◆ **Exercise brief**: Keep the wording of every entry intact in your copy, and omit the pictures.

◆ **Material for the task**:
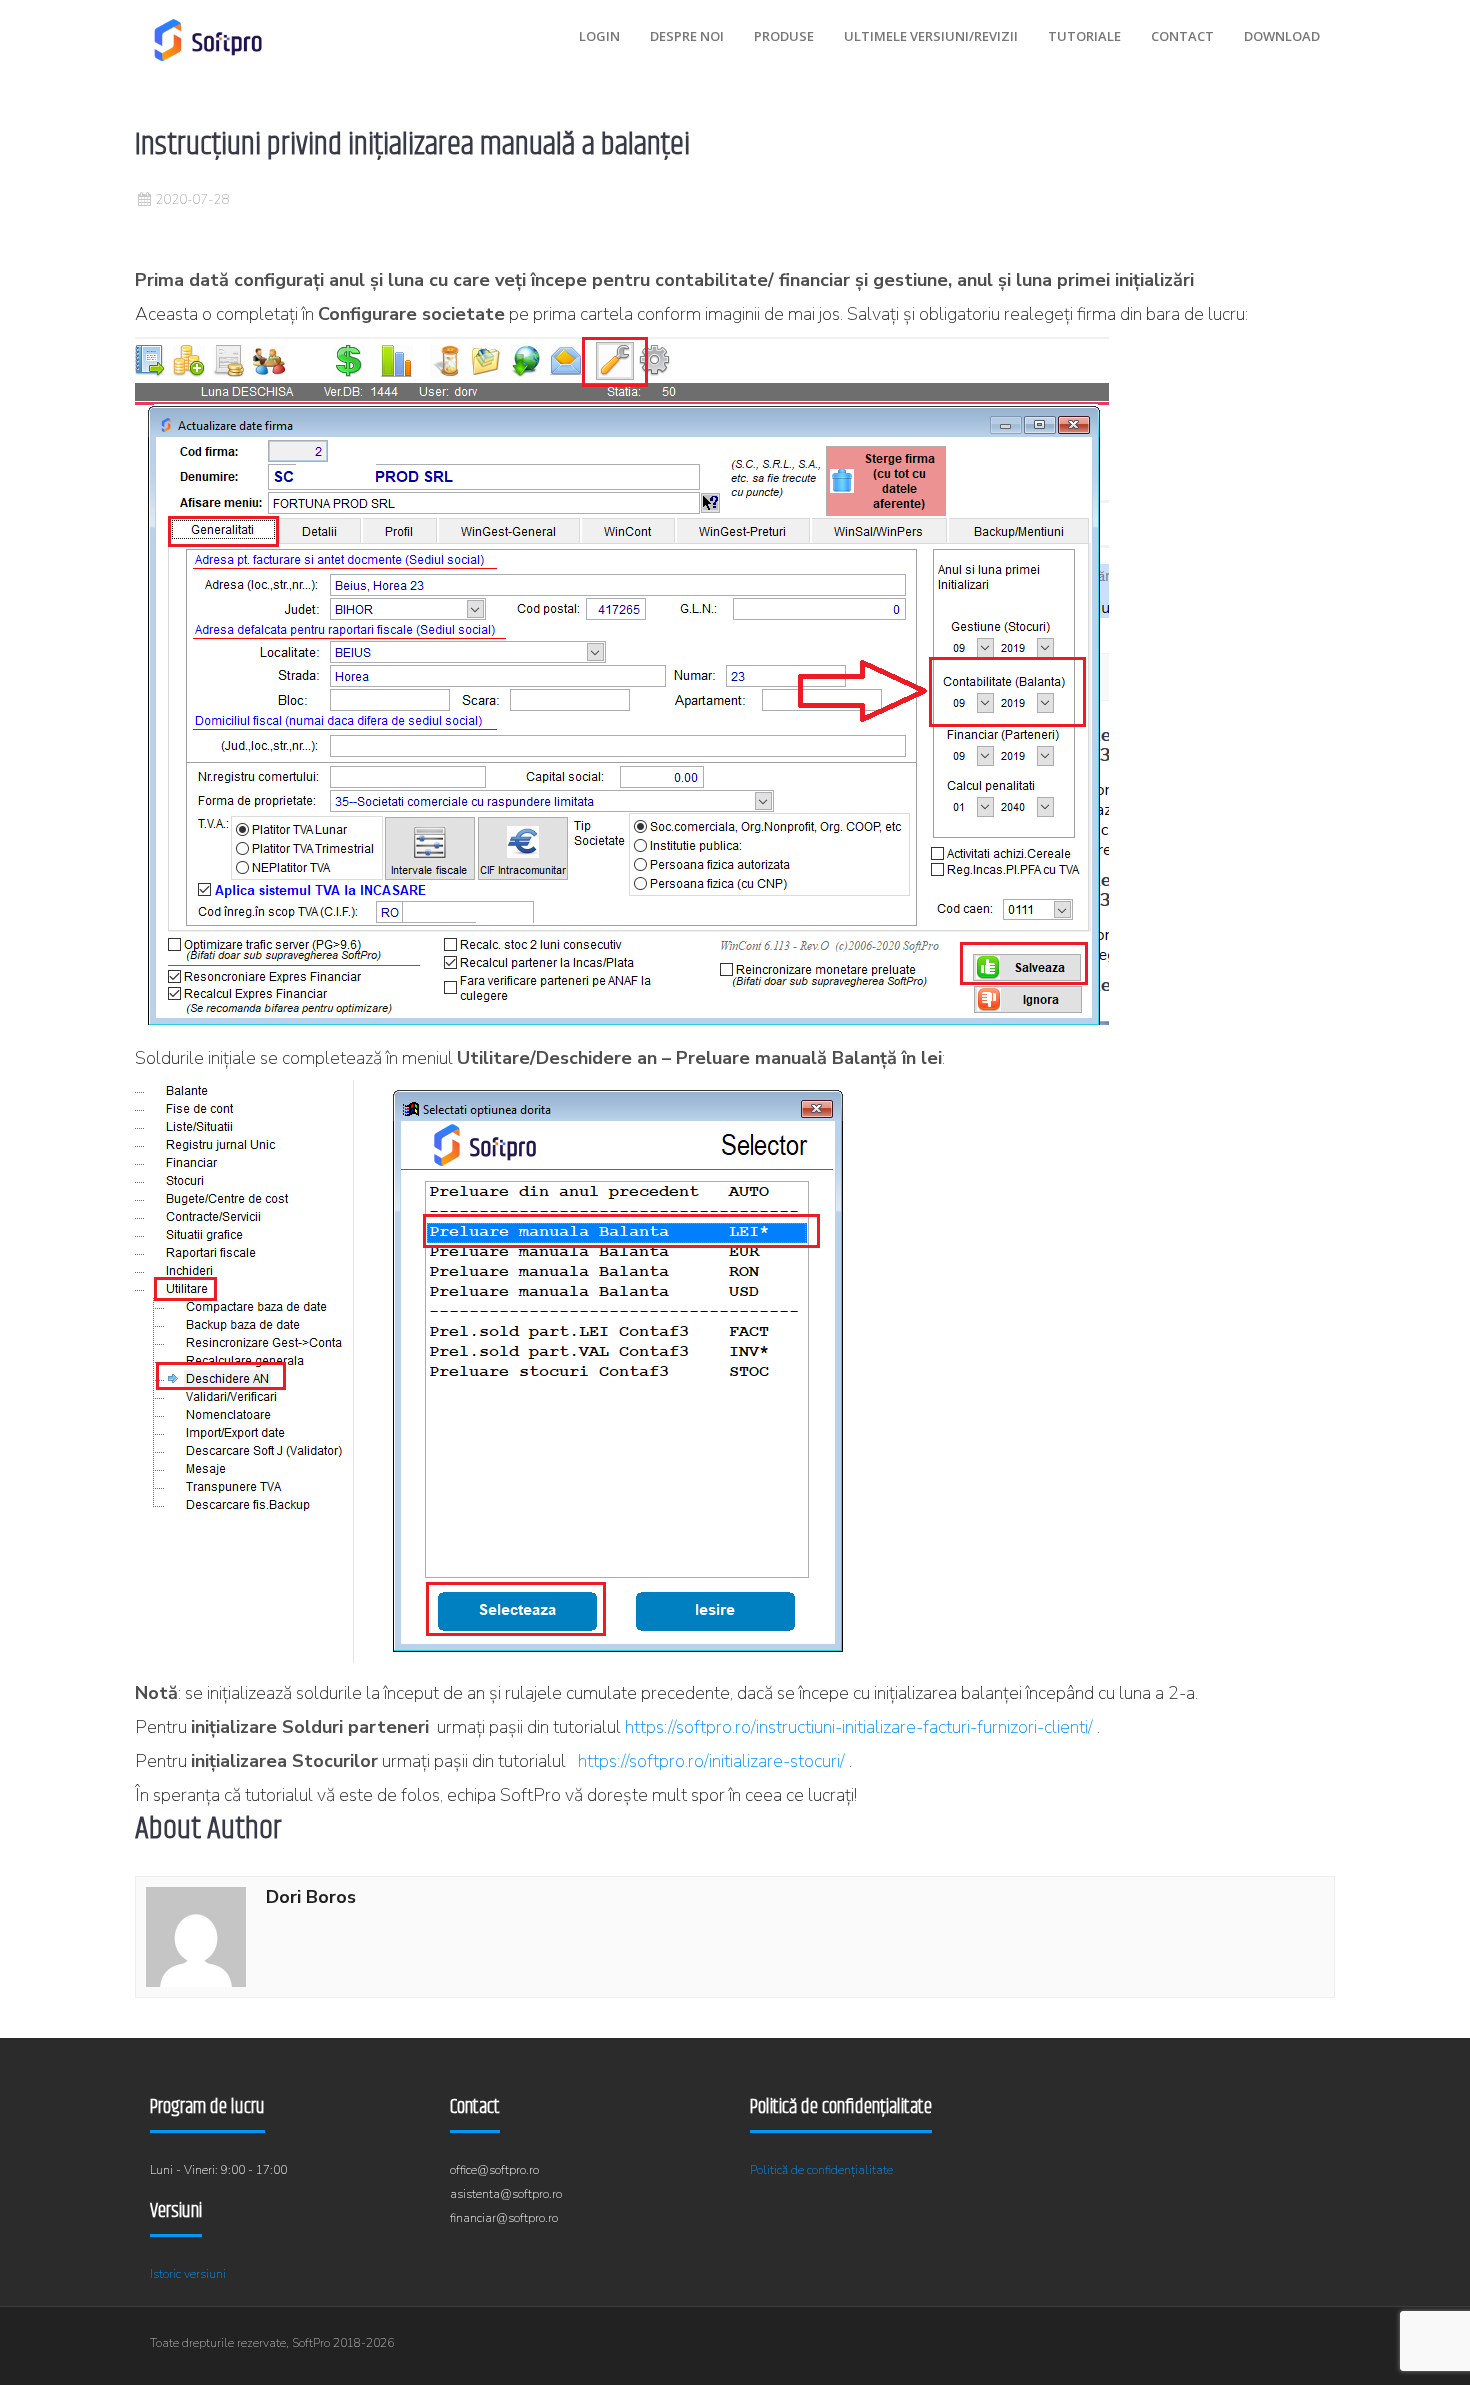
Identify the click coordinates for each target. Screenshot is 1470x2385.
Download (1282, 36)
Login (599, 36)
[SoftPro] (208, 40)
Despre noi (687, 36)
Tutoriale (1084, 36)
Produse (784, 36)
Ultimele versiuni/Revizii (931, 36)
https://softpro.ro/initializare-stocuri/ (711, 1761)
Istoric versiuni (188, 2274)
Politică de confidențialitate (821, 2170)
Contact (1182, 36)
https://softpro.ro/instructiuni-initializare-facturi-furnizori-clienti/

◆ **Response for this exercise**:
Identify the click coordinates for each target. Screenshot is 1470x2385.
Download (1282, 36)
Login (599, 36)
[SoftPro] (208, 40)
Despre noi (687, 36)
Tutoriale (1084, 36)
Produse (784, 36)
Ultimele versiuni/Revizii (931, 36)
https://softpro.ro/initializare-stocuri/ (711, 1761)
Istoric versiuni (188, 2274)
Politică de confidențialitate (821, 2170)
Contact (1182, 36)
https://softpro.ro/instructiuni-initializare-facturi-furnizori-clienti/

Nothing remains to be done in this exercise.